I listened to this on audio, unabridged. The whole thing is about 15-16 hours long. For the first three hours - so a considerable chunk of the book - the emotional tone is very restrained, and frankly almost nothing happens. I had two or three books on the go, and I was dipping into this in breaks from the others, take it or leave it. Then at 3 hours it suddenly ramped up. I can remember, I was walking down Canley Ford, when the whole story suddenly broke open in a shocking event, and I could hardly bear the rising tension. The writing was very controlled and perfectly paced.
A voice reading a story in your ear is very intimate, particularly lying in bed in the dark, and towards the end of the novel, as things become more spooky, I had to sit up and turn the light on because it was insinuating and scary.

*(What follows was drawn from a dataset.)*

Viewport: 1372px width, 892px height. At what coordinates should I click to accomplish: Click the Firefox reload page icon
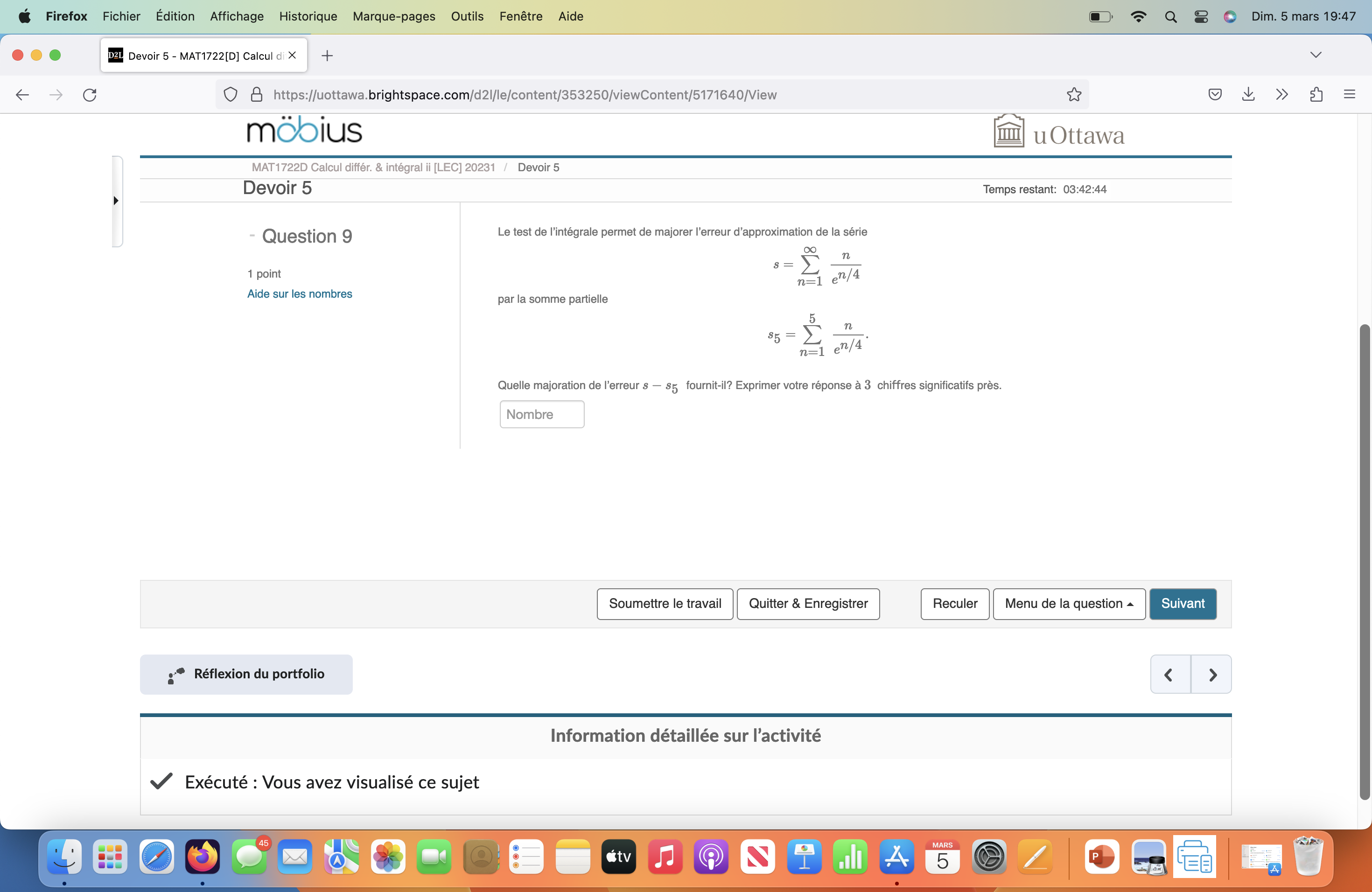(90, 95)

I can compare this to her previous 1940s-set book The Night Watch - a step change in improvement in writing quality from her earliest novels, and you feel you are in the hands of a professional who is completely in control of her craft. Having said that people might find it a slow burner, and some might be frustrated that it isn't explicitly one thing or another. Personally I'd like to see it Booker-shortlisted.
Oh, yes, and one more thing. If they put this on telly I'd like to see David Mitchell as the p.o.v. doctor character. I think comedians play horror quite well. Failing that, perhaps Mark Gatiss or one of that clutch.